Oil prices fell on Wednesday, weighed down by ample supplies despite ongoing output cuts by producer cartel OPEC and looming USA sanctions against major crude exporter Iran.
Brent, the global benchmark, rose as much as 1% at $79.47 per barrel around 8:30 a.m. ET.
Brent crude oil reached an intraday peak of $79.47 a barrel, up $1.24 and its highest since November 2014, before retreating to $78.70, up 47 cents, by 1:12 p.m. EDT (1712 GMT). The rising oil prices are also giving the government a headache as a chunk of its annual budget will now be required in its purchase, thereby compromising on other social sectors.
Despite these downward forces, the market retains support from OPEC and other producers' production cuts and US sanctions on Iran.
The United States last week withdrew from an global nuclear accord with Iran and announced renewed sanctions against the country.
China, France, Russia, Britain, Germany and Iran all remain in the nuclear accord that placed controls on Iran's nuclear program in exchange for a relaxation of economic sanctions against Iran and companies doing business there, Reuters reported.

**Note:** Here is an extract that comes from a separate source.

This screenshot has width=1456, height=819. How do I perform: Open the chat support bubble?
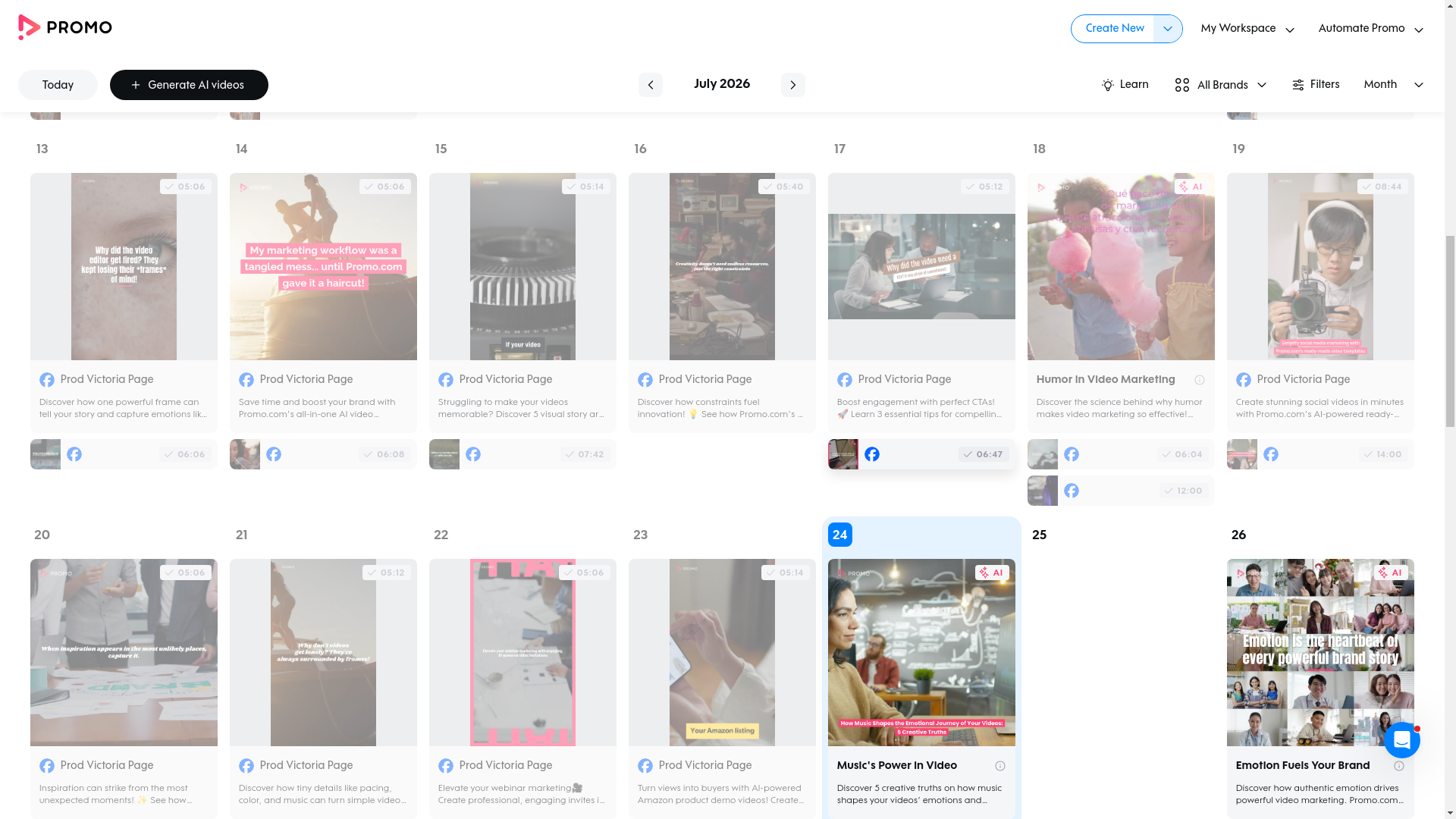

With renewed USA sanctions looming against OPEC-member Iran and oil demand strong, analysts said crude prices were well supported.
Russia's largest oil producer, in which British oil major BP owns a 19.75 stake, said production of liquid hydrocarbons, or oil and gas condensate, stood at 4.57 million barrels per day (bpd) in the first three months of 2018. Investors are watching whether OPEC and its allies such as Russian Federation intend to end output cuts and increase production if renewed American measures restrict the Persian Gulf state's exports. "This time around, we expect much less of an impact".

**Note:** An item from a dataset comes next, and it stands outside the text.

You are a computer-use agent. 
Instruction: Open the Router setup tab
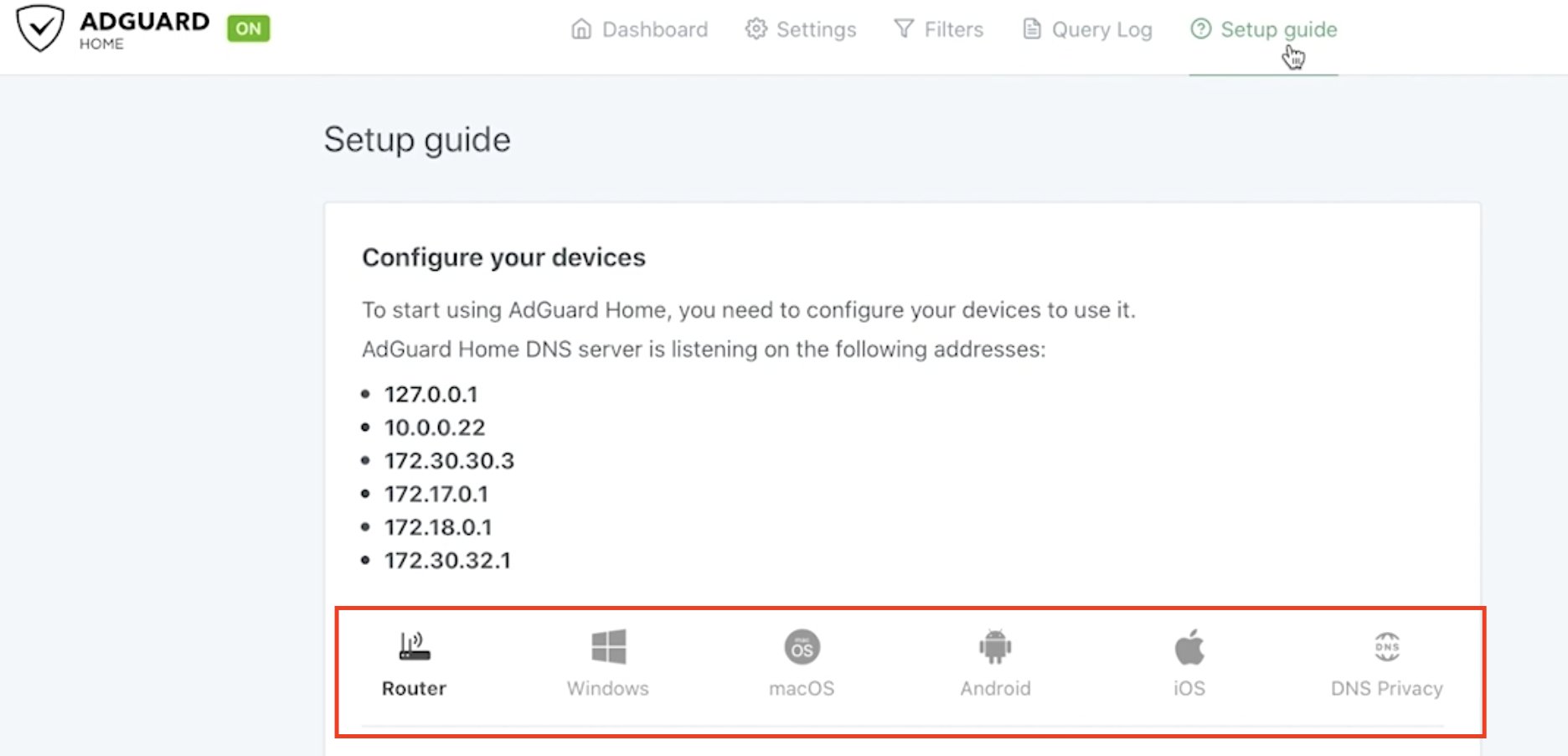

"The API inventory data in the USA fits with. a topping pattern - or at least a decent pause - for oil prices at the moment", said Greg McKenna, chief market strategist at futures brokerage AxiTrader.
"We expect the EIA report to display bearish results amidst higher rig counts and production levels in the USA", said Singapore-based brokerage Phillip Futures.
The surge in oil prices comes at a time of tight supply amid record Asian demand and voluntary output restraint totaling 1.8 MMBPD by the Organization of the Petroleum Exporting Countries and non-OPEC producers, including Russian Federation.
On the other hand, USA production is growing at a pace that made traders hesitate last week after Baker Hughes reported yet another increase in drilling rigs.